Member of the Chamber of Deputies
- In office 15 May 1965 – 15 May 1969
- Constituency: 26th Departmental District

Personal details
- Born: 30 September 1918 Punta Arenas, Chile
- Died: 25 September 1978 (aged 59) Santiago, Chile
- Party: Socialist Party
- Spouse: María Olga Valderrama Venegas
- Children: 1
- Occupation: Worker, trade unionist, politician

= Ernesto Guajardo =

Chilean politician (1918–1978)

Ernesto Guajardo Gómez (30 September 1918 – 25 September 1978) was a Chilean worker, trade union leader, and politician, member of the Socialist Party of Chile.

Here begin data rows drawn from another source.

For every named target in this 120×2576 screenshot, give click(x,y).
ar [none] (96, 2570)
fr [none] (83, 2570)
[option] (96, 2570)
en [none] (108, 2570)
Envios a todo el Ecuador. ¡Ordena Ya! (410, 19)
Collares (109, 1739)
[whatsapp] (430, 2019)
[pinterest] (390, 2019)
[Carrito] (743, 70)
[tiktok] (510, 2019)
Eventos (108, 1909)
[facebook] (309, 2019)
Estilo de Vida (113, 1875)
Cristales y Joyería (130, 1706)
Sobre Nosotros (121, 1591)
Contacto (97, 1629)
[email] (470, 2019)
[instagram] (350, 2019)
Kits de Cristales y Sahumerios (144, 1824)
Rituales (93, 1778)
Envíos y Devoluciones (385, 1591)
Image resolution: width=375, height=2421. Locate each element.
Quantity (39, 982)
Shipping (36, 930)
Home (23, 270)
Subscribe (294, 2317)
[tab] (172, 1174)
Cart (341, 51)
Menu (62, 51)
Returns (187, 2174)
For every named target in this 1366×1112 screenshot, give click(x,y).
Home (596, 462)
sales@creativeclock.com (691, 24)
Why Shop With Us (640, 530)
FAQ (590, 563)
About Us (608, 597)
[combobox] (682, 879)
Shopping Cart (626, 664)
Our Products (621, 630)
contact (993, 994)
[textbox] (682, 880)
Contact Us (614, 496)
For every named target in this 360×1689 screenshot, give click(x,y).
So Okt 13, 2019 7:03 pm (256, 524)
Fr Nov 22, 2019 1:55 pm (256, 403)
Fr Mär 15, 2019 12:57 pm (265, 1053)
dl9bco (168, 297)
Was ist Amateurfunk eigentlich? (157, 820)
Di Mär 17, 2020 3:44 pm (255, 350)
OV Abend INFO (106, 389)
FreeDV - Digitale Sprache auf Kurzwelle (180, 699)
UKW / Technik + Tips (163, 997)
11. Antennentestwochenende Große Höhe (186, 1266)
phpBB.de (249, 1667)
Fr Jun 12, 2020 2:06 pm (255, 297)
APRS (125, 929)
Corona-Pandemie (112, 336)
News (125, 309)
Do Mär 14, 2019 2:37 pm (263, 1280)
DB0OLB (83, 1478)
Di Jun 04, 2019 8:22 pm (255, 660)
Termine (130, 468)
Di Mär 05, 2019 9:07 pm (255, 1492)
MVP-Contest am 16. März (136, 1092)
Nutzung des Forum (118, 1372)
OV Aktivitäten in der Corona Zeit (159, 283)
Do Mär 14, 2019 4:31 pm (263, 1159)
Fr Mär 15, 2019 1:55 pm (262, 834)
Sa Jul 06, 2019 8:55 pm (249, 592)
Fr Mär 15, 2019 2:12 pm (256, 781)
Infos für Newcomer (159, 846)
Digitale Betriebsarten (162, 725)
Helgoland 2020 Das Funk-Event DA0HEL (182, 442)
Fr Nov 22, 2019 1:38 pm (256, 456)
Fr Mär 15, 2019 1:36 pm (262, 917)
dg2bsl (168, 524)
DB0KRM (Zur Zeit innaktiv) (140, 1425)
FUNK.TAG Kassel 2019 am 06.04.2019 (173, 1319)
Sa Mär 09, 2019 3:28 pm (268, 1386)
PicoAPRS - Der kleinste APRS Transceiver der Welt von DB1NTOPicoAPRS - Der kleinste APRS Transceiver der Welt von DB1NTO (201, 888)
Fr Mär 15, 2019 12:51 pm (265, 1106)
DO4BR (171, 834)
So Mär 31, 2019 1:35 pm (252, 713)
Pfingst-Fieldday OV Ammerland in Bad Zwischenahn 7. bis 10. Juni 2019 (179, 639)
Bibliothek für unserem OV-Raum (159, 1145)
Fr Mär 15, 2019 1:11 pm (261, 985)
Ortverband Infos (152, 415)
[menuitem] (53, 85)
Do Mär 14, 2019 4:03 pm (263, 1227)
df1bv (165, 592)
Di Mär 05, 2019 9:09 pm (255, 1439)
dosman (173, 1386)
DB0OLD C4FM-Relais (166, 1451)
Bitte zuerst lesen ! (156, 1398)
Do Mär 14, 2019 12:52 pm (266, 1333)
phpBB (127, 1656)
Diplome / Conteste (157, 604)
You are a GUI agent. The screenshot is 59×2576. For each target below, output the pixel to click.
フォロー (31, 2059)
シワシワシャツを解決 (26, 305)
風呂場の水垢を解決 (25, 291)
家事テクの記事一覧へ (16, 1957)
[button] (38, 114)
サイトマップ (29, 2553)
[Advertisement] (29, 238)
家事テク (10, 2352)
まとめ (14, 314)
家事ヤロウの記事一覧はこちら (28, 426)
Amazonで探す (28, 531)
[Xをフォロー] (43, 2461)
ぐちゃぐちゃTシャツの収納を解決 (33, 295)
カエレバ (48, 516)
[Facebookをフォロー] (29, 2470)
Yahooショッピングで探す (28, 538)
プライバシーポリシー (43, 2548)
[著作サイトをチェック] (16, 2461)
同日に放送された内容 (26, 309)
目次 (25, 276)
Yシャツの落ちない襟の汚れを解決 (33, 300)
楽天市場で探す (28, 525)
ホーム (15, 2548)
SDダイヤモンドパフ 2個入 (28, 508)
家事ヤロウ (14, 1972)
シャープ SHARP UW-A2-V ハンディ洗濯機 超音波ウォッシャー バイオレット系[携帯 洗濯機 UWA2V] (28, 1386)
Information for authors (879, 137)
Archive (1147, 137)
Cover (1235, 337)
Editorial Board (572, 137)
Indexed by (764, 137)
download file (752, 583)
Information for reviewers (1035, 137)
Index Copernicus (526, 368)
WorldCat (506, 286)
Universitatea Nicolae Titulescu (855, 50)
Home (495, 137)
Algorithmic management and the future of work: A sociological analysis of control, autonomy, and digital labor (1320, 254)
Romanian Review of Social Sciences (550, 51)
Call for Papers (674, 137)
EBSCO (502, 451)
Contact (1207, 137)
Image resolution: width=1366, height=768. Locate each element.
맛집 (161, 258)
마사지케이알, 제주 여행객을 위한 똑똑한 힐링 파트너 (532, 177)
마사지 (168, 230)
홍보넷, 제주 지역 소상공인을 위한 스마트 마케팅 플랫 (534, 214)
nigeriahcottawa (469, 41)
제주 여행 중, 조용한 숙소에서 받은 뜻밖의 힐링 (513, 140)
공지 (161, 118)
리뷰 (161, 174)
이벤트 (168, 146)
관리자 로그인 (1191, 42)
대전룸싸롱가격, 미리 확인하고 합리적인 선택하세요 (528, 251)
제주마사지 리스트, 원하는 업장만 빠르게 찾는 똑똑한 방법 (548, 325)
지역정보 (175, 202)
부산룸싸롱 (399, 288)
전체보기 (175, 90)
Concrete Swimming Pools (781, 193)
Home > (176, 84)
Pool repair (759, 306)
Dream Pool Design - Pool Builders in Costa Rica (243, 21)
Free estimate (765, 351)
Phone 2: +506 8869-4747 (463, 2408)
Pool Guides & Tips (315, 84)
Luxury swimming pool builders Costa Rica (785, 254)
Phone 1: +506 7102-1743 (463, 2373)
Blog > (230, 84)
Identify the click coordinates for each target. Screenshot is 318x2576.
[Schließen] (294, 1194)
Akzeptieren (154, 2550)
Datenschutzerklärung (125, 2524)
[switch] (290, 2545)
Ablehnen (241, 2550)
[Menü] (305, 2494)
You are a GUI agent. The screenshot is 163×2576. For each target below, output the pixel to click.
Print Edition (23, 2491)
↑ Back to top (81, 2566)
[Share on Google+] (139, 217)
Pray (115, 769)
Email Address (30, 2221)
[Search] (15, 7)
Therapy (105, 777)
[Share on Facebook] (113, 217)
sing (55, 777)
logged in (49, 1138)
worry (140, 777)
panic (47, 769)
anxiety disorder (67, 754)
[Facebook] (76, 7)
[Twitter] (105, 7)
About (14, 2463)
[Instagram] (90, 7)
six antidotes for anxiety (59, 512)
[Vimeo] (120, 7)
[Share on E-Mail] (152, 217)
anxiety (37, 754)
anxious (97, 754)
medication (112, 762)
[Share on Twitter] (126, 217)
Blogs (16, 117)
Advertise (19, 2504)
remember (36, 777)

He served as Deputy for the 26th Departmental District (Magallanes, Última Esperanza and Tierra del Fuego) in the legislative period 1965–1969. He was also Mayor of Punta Arenas in 1961 and alderman (regidor) of the same city between 1963 and 1969.

==Biography==
He was born in Punta Arenas on 30 September 1918, the son of Juan Bautista Guajardo and Carmen Gómez.

He completed his primary studies in Punta Arenas but had to abandon school at the age of 13 to begin working as a construction worker.

From 1936, he worked as a rancher, and from 1956, he dedicated himself to port labor, occasionally working as a merchant seaman. In 1965, when he was elected Deputy, he was working as a stevedore.

==Political career==
He began his political activities in 1942 when he joined the Socialist Party of Chile, where he became a leader of both the Youth and the Stevedores' Union. In 1944, he joined the Central Única de Trabajadores (CUT).

He served as Mayor of Punta Arenas in 1961 and later as alderman of the same city from 1963 to 1969.

In the 1965 parliamentary elections, he was elected Deputy for the 26th Departmental District (Magallanes, Última Esperanza and Tierra del Fuego), serving during the XLV Legislative Period (1965–1969).

He died in Santiago on 25 September 1978.